Kurdish militants kill 10 Turkish troops in convoy raid

DIYARBAKIR, Turkey (Reuters) - Kurdish militants killed 10 soldiers and wounded at least 60 when they fired rockets at a military convoy in eastern Turkey on Tuesday, security sources said.

The past few months have seen some of the heaviest fighting since the PKK, considered a terrorist organization by Turkey, the United States and the European Union, took up arms in 1984 with the aim of carving out a Kurdish state.

The army convoy was travelling between the provinces of Bingol and Mus in eastern Turkey when it was hit by a rocket launched by PKK fighters, security sources said.

Footage aired by Turkey's Dogan news agency showed firefighters around the smoldering shell of a bus on a mountainous road.

Security sources said a military operation had been launched in the area after the attack and a Reuters witness saw at least two F-16 fighter jets take off from an air base in the southeastern city of Diyarbakir.
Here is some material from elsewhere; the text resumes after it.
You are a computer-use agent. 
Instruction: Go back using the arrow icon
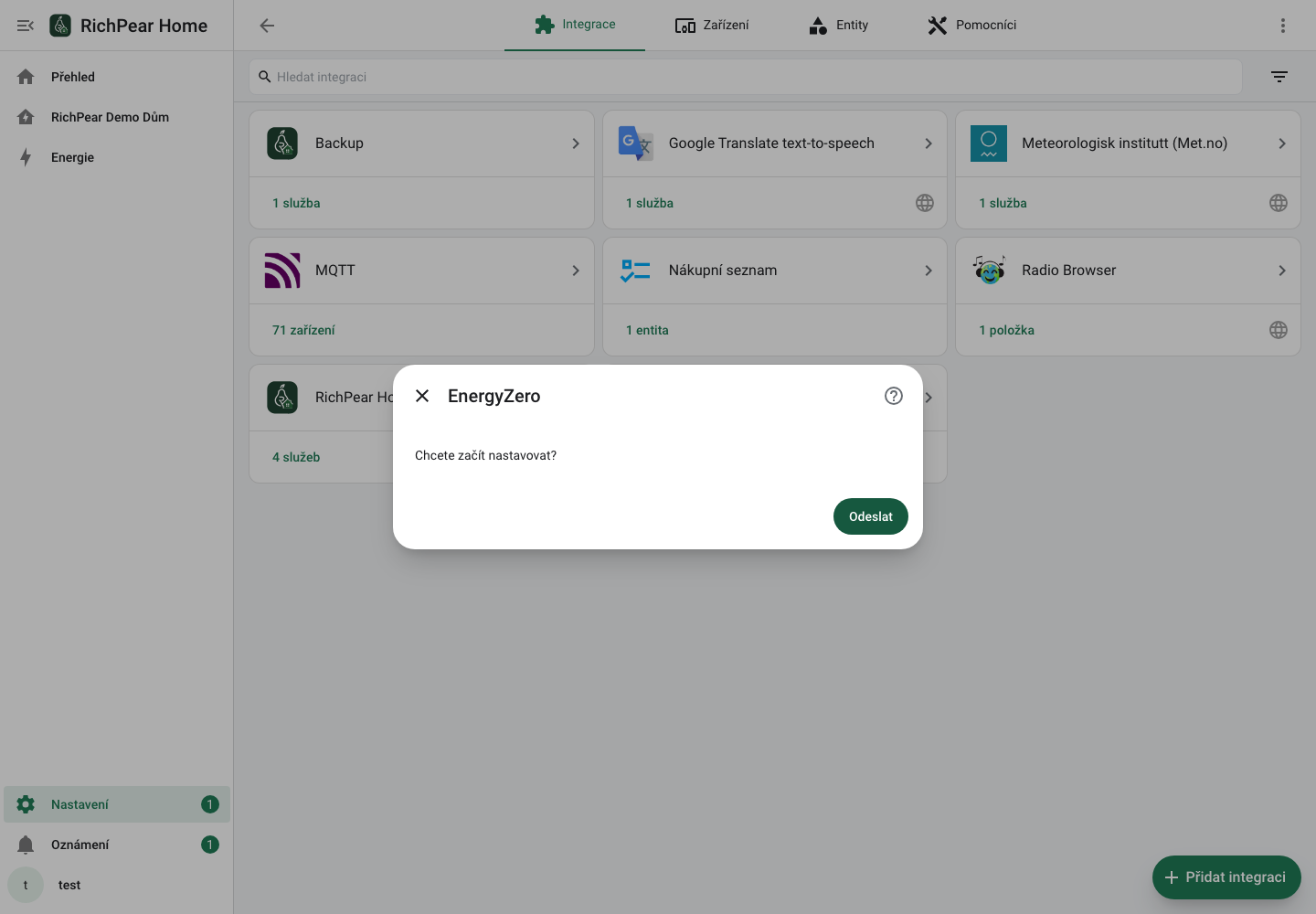[267, 26]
Their destination was unclear.

Fighter jets and attack helicopters have been bombarding PKK camps in the southeastern border region with Iraq, and Turkey's chief of staff and other military commanders travelled to the region last week to oversee operations.

More than 40,000 people have been killed in decades of conflict. Prime Minister Tayyip Erdogan said on Monday some 500 militants had been "rendered ineffective" - killed, wounded, or captured - in the last month alone.

Eight police officers were killed on Sunday when a roadside mine exploded in the Karliova district of Bingol. On Saturday suspected PKK fighters killed four Turkish soldiers in an attack on a convoy near the border with Iran and Iraq.

As well as the human toll, the conflict has hampered economic development in one of Turkey's poorest corners and worsened instability in a region bordering Iran, Iraq and Syria.

Some Kurdish politicians have called for an immediate ceasefire on both sides as a first step to ending the fighting. But, faced with a rising death toll among its security forces and broad public support for a harsh military response, Ankara has shown no inclination over the past year to make concessions.

Turkey has said it will stop conducting military operations only if PKK militants lay down their arms first.

Hopes of an end to conflict rose after Erdogan's clear victory in elections last year, when he vowed to press ahead with cultural and political reforms for Kurds, reversing assimilation policies that bred Kurdish resentment.

Kurds make up roughly a fifth of Turkey's population but for decades an avowedly nationalist state refused to recognise their existence and banned their language and culture.

The EU ban on the PKK has made it harder for the Kurds in western Europe's large Turkish diaspora to provide it with support.

Danish police said that an investigation of Turkish citizens of Kurdish origin had yielded the arrests of eight people suspected of funneling around $25 million to the PKK since 2009.

In January, a Danish court found the owners of the Kurdish television station Roj TV, an international satellite channel based in Denmark, guilty of promoting terrorism and fined them 5.2 million crowns.